> [The task]:
Copy out again, unchanged, the listing below from the line that has "For every named target in this 725×2576" through the line that has "Privacyverklaring (313, 2519)".

> [Input data]:
══════════
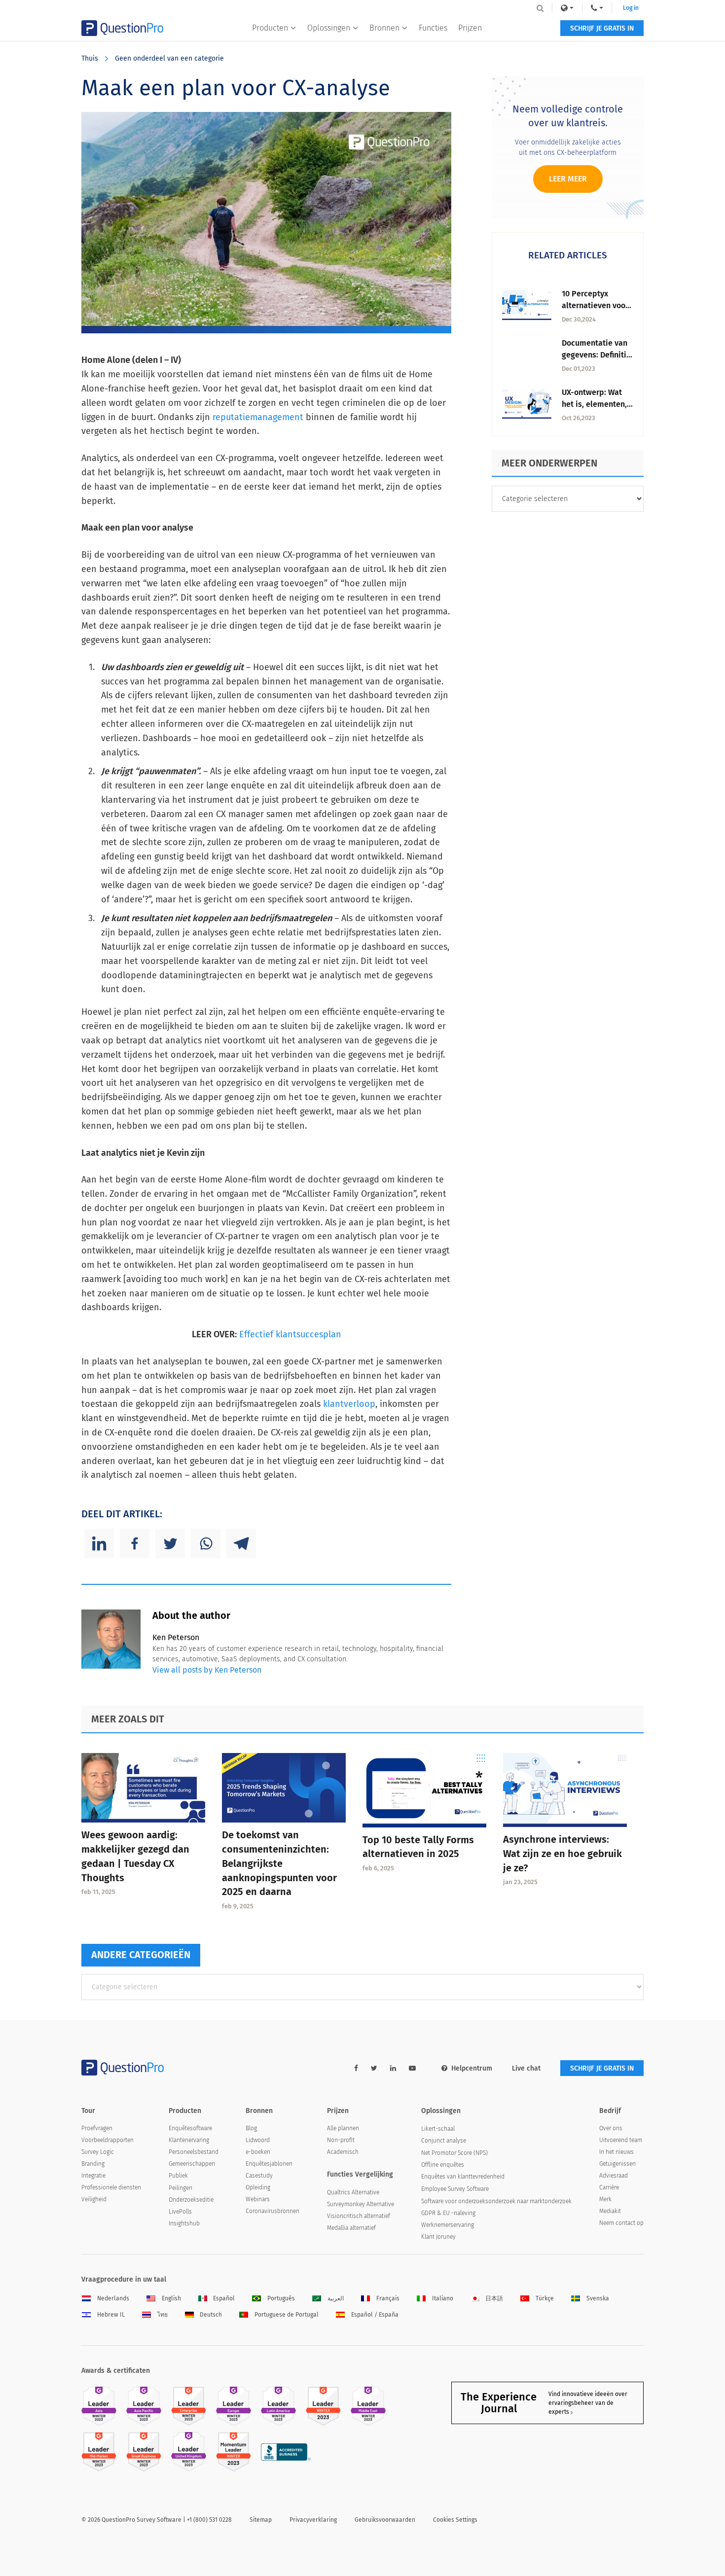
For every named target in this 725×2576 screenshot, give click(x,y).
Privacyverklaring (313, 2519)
══════════
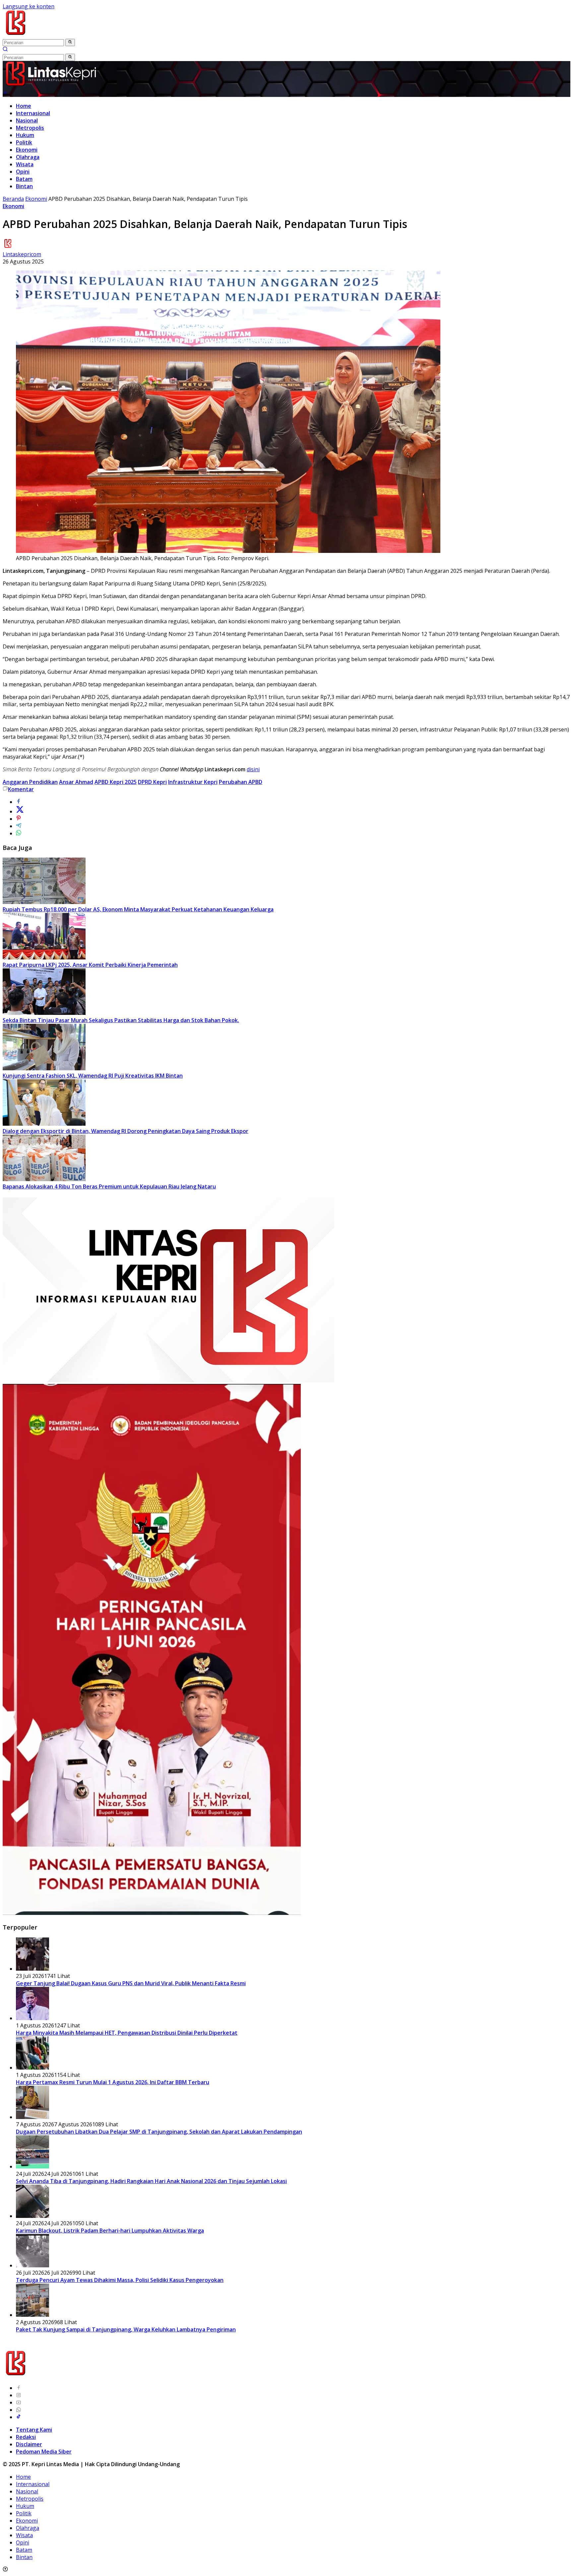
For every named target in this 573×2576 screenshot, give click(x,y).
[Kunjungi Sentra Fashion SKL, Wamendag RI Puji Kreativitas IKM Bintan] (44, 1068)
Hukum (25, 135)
══════════
> [The completed task]:
For every named target in this 725×2576 screenshot, give click(x,y).
Privacyverklaring (313, 2519)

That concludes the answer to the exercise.